Everything from the first line below through the line with "You are a computer-use agent. Screen dimensions: 836x504" is to be transcribed exactly, and nothing past it.

GIVEN DATA START

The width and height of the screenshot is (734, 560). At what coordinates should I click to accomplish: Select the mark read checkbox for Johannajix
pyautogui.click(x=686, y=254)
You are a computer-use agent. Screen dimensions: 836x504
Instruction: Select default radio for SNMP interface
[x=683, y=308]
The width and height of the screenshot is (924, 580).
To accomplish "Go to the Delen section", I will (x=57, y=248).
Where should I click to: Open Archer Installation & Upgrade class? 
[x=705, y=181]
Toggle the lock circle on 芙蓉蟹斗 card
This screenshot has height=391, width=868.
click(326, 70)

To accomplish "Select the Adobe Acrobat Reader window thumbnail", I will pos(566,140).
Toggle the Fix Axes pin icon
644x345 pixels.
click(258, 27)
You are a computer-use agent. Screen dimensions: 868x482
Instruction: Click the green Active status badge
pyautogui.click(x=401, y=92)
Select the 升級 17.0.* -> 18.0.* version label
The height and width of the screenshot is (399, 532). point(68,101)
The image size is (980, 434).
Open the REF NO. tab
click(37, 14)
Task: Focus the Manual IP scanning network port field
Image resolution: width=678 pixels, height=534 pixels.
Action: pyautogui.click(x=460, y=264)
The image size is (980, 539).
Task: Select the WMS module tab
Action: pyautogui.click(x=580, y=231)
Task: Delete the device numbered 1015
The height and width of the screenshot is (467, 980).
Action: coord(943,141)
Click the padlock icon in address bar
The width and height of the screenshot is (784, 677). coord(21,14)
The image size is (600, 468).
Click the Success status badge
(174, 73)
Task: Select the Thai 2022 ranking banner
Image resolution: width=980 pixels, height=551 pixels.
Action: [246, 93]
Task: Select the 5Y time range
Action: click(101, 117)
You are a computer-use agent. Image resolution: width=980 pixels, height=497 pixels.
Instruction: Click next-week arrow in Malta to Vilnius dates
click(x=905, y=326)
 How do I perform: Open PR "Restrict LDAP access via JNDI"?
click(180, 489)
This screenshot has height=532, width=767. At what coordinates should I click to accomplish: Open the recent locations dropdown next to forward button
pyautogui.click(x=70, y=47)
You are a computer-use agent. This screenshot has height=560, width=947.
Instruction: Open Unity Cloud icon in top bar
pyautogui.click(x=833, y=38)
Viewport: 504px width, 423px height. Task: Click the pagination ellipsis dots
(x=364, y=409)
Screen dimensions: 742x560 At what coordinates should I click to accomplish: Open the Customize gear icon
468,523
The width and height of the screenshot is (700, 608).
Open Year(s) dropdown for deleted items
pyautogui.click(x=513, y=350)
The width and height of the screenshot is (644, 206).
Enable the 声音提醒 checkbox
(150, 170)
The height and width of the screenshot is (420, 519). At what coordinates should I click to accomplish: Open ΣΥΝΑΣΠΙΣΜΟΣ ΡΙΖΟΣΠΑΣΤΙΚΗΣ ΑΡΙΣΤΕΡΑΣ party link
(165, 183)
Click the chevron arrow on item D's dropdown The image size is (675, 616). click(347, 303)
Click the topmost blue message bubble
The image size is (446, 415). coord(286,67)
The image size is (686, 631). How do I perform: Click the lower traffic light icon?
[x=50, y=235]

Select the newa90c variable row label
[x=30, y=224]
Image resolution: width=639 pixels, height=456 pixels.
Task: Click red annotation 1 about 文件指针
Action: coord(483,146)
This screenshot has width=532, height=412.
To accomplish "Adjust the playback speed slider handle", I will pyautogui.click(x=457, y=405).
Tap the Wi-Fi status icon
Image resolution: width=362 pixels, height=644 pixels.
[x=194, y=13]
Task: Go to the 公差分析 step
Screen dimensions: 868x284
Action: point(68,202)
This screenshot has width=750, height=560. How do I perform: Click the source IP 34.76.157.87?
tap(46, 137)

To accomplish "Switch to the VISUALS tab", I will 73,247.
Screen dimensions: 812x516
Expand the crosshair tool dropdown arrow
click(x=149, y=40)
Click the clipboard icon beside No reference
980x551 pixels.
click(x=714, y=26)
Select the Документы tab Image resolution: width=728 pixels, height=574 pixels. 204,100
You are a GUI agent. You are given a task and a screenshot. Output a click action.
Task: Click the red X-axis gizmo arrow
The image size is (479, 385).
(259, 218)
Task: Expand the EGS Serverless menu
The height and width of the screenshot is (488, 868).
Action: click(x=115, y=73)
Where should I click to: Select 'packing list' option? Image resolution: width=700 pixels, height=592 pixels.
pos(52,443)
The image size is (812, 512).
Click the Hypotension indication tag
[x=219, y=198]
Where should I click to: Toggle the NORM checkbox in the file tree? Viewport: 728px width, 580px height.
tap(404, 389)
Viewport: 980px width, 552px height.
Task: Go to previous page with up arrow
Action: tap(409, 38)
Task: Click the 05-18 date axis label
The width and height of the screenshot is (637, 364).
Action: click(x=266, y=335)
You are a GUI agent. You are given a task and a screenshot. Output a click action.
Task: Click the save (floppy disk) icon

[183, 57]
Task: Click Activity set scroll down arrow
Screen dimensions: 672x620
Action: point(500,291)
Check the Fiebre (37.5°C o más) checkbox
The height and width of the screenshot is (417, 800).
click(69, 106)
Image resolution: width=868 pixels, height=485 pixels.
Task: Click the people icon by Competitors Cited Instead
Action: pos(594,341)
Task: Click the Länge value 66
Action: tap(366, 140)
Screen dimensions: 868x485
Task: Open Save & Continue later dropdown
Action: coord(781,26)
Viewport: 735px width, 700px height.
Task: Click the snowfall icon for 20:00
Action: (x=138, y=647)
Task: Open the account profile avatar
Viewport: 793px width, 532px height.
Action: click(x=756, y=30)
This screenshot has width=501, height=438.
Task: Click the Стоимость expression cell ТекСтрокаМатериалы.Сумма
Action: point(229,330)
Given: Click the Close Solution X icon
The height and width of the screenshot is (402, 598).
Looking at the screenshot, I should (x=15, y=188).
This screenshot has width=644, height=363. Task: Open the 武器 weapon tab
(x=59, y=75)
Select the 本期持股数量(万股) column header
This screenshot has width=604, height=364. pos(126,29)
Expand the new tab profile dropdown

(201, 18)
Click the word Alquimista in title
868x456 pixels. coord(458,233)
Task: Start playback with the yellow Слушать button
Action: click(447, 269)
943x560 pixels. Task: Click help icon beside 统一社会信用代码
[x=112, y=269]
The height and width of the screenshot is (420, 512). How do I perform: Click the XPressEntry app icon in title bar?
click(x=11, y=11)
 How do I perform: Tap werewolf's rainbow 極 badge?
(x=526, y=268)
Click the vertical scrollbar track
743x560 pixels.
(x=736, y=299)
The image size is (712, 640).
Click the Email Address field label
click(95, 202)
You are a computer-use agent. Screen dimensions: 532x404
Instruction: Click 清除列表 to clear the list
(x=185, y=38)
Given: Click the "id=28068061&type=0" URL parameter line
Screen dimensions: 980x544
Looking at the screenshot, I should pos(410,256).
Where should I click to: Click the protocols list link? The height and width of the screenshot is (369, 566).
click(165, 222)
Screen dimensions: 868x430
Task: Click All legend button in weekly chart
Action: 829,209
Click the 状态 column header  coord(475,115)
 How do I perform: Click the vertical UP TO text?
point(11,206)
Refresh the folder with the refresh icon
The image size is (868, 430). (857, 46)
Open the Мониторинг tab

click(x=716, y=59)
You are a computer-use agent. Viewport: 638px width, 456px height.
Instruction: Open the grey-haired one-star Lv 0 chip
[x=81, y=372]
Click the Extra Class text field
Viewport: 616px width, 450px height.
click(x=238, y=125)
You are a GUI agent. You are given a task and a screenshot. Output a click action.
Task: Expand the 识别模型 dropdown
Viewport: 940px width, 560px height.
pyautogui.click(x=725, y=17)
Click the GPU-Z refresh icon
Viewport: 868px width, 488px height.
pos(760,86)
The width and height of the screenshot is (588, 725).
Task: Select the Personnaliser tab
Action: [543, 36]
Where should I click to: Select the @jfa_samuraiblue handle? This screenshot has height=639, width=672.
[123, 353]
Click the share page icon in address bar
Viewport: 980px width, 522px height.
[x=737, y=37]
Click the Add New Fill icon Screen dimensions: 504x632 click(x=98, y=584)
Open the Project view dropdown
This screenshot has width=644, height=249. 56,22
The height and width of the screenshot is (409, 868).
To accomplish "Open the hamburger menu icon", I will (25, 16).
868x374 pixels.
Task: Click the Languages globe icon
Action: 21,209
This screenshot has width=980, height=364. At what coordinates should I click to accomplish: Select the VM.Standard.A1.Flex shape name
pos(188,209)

GIVEN DATA END

TASK OUTPUT ->
The width and height of the screenshot is (734, 560). At what coordinates should I click to accomplish: Select the mark read checkbox for Johannajix
pyautogui.click(x=686, y=254)
You are a computer-use agent. Screen dimensions: 836x504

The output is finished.